You know, the one where the bad guy/robber baron (that would be Obama) is trying to steal all the land from the peaceful ranchers (that would be private gun owners), and gets his hired guns (ATF) and the corrupt sheriff (FBI) to go plant some evidence (oh, say of guns in the hands of hostile Indian tribes) and gets some of the honest deputies shot to Hell and gone. (Agents Terry & Zapata). The robber baron gets his hand caught in the cookie jar, when some of the ranchers recognize members of the band of cutthroats behind the kerchiefs covering their faces. (Seeings how effective the ATF/FBI ops were, perhaps they had the kerchiefs over their eyes instead of their noses and mouths.)

But even though they get caught red-handed, the robber baron brazenly goes ahead with his plan to take control of the valley, pass all sorts of new laws (that would be the Executive Orders) and generally point to the failed op as proof positive there’s a problem that only his heavy-handed control can solve. Um…Hell YEAH, there’s a problem, pal! It’s YOU! YOU’RE the problem – you and your bunch of thugs that resemble the Gang That Couldn’t Shoot Straight more than the Magnificent Seven. Sheesh!ˆ

We’ve seen this movie before. In the cinema, the bad guy never wins. The Lone Ranger and Tonto, John Wayne, Audie Murphy – SOMEbody shows up that understands that Law and Order is more than a cop show on NBC, stops the bad guys, rights the wrongs, and saves the farm.

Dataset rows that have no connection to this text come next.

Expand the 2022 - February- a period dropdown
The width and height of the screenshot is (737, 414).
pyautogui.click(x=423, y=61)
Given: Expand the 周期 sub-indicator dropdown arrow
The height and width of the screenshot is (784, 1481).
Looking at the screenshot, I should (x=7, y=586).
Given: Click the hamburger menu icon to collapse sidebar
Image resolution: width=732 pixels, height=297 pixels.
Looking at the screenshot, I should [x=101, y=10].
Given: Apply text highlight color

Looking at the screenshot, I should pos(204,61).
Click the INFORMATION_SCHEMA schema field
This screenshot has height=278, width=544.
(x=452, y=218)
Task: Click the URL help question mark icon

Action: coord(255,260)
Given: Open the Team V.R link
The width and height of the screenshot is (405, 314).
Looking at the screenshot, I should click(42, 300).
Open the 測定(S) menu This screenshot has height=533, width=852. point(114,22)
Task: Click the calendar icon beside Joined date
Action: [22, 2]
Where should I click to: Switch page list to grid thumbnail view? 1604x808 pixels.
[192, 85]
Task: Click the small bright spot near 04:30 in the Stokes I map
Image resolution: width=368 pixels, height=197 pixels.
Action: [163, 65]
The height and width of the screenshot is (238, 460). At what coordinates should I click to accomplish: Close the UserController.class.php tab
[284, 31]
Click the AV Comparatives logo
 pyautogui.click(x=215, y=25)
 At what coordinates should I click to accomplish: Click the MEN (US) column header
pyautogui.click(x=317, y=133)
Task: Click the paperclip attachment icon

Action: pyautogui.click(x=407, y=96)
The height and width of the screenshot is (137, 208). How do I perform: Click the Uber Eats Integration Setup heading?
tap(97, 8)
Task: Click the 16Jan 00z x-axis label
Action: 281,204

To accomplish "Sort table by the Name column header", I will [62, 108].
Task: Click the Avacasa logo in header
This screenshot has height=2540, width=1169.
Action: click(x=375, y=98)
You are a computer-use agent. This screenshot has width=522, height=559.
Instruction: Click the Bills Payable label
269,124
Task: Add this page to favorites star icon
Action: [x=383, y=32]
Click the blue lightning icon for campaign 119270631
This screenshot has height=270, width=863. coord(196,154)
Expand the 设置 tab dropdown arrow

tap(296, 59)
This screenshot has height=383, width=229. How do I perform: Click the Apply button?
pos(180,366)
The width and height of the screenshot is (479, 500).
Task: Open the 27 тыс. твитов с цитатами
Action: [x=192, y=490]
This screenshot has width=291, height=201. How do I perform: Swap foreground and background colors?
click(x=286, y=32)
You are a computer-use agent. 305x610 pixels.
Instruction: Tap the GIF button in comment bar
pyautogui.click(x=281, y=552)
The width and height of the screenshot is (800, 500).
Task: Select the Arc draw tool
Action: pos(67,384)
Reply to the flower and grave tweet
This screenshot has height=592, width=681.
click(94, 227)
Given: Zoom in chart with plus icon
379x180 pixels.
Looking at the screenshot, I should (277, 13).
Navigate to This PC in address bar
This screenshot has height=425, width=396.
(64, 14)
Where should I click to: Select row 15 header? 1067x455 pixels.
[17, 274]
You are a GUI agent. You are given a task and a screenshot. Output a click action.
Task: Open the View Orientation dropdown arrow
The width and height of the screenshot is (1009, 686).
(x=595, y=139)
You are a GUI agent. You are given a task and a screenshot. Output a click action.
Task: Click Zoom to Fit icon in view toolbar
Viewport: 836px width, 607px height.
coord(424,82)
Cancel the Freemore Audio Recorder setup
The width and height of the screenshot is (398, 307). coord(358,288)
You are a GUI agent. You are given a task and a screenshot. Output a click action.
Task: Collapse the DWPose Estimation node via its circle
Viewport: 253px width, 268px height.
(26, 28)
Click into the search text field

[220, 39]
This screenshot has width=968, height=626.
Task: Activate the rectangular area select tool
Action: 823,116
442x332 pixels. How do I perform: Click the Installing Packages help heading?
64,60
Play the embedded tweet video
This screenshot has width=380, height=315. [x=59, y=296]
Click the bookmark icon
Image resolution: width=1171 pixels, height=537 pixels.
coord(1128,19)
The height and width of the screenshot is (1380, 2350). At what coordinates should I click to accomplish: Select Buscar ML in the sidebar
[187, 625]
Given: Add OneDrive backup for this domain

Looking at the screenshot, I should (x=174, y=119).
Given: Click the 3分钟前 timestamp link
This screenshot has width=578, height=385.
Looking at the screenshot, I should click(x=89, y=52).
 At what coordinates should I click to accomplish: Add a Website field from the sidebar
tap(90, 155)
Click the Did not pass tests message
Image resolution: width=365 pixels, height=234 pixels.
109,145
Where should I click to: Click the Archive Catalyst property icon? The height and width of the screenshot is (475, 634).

Only this isn’t the movies. What I wanna know is where in the Wide, Wide World o’ Sports are Woodward and Bernstein, or their modern-day equivalents? I mean, don’t those guys still have the fire in their bellies? Don’t they smell a good story and see “Pulitzer Prize” written all over it, then jump to cover it? They are still alive, aren’t they? I don’t know I think this is further evidence (as if we needed any) that traditional journalism has lost all credibility, and the modern-day Woodward and Bernstein won’t be found behind a battered Smith-Corona or IBM Selectric at the WaPo, but is far more likely to be found in some den, hunched over a cheap Dell laptop, combing through sources, making calls, and exposing the villains for who they really are.

Seriously, the FBI? I mean, I’m not surprised, but I was kind holding out hope that the Fibbies would retain at least a little credibility, so we could have someone to turn too, once the ATF gets the bureaucratic version of the death penalty, and be able to point to them and say, “Well, at least these guys aren’t willing to break laws just to get their agenda in play.” But nooooooooooo! We’ve gotta have yet again another agency willing to do anything, say anything (or in this case NOT say anything, as in “withholding evidence”), or hide anything to have their way.

But there is another side to this story. All that inter-departmental cooperation and joint task-forcing stuff? That requires approval of the bosses. The head of the ATF and the head of the FBI can’t just wake up one morning and decide to have a bromance. They gotta go ask Dad’s permission first. Now let’s see…who do the FBI and ATF report to? Oh, yeah. They are both direct reports to Eric Holder, the U.S. Attorney General.

That means he was aware of the project well before it blew up. And it also means he is responsible for what happens on his watch, regardless of how much knowledge he had/has of the inner workings of the project. But let’s look at this logically. We’ve seen the movie, remember. Thugs don’t make the plans. They carry them out. It’s the big guy and his lieutenants that make the plans.

So I’ve got in mind a scene from a movie. We’ll remake it. I’m gonna cast Obama and Holder as Butch Cassidy and the Sundance Kid. Forget Melson and Mueller. They don’t have the box office draw of the superstars of politics. Let me set the scene. It’s the very end of the flick. Butch and Sundance are holed up in a shack in a valley in Bolivia. The Pinkerton man has tracked them down, and has the shack completely surrounded. We’ll get Issa to play the Pinkerton detective, and Grassley will be in charge of the Senators, uh…Federales. Obama looks at Holder and says “who ARE these guys?”

Then Holder and Obama throw the door open and run out, guns blazing. Fade to white. Or black. (I’m easy.) Cut. Print. It’s a wrap.